▼

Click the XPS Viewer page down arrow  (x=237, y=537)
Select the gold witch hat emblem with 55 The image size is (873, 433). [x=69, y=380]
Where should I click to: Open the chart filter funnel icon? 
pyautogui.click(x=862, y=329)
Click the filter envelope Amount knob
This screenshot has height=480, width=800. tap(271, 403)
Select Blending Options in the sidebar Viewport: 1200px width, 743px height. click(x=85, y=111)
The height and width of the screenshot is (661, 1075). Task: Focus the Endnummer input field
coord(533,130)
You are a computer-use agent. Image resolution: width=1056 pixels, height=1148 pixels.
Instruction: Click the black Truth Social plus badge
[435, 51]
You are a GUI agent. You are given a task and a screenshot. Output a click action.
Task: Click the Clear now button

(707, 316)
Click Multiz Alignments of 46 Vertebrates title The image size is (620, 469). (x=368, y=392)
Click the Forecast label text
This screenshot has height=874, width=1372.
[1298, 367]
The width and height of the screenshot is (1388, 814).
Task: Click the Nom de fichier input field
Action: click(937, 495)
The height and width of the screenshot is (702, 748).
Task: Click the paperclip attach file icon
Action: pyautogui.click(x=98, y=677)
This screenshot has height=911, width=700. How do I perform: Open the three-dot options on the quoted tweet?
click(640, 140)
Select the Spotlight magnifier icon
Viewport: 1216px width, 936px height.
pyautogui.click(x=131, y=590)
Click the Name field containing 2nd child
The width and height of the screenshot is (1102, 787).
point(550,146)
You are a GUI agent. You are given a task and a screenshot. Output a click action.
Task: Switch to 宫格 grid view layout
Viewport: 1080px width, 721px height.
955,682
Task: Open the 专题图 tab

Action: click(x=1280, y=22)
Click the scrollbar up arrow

▲

**PROBLEM TO SOLVE:**
Copy all data exactly, start to finish.

**REPLY TO THE TASK:**
Click the XPS Viewer page down arrow  (x=237, y=537)
Select the gold witch hat emblem with 55 The image size is (873, 433). [x=69, y=380]
Where should I click to: Open the chart filter funnel icon? 
pyautogui.click(x=862, y=329)
Click the filter envelope Amount knob
This screenshot has height=480, width=800. tap(271, 403)
Select Blending Options in the sidebar Viewport: 1200px width, 743px height. click(x=85, y=111)
The height and width of the screenshot is (661, 1075). Task: Focus the Endnummer input field
coord(533,130)
You are a computer-use agent. Image resolution: width=1056 pixels, height=1148 pixels.
Instruction: Click the black Truth Social plus badge
[435, 51]
You are a GUI agent. You are given a task and a screenshot. Output a click action.
Task: Click the Clear now button

(707, 316)
Click Multiz Alignments of 46 Vertebrates title The image size is (620, 469). (x=368, y=392)
Click the Forecast label text
This screenshot has height=874, width=1372.
[1298, 367]
The width and height of the screenshot is (1388, 814).
Task: Click the Nom de fichier input field
Action: click(937, 495)
The height and width of the screenshot is (702, 748).
Task: Click the paperclip attach file icon
Action: pyautogui.click(x=98, y=677)
This screenshot has height=911, width=700. How do I perform: Open the three-dot options on the quoted tweet?
click(640, 140)
Select the Spotlight magnifier icon
Viewport: 1216px width, 936px height.
pyautogui.click(x=131, y=590)
Click the Name field containing 2nd child
The width and height of the screenshot is (1102, 787).
point(550,146)
You are a GUI agent. You are given a task and a screenshot. Output a click action.
Task: Switch to 宫格 grid view layout
Viewport: 1080px width, 721px height.
955,682
Task: Open the 专题图 tab

Action: click(x=1280, y=22)
Click the scrollbar up arrow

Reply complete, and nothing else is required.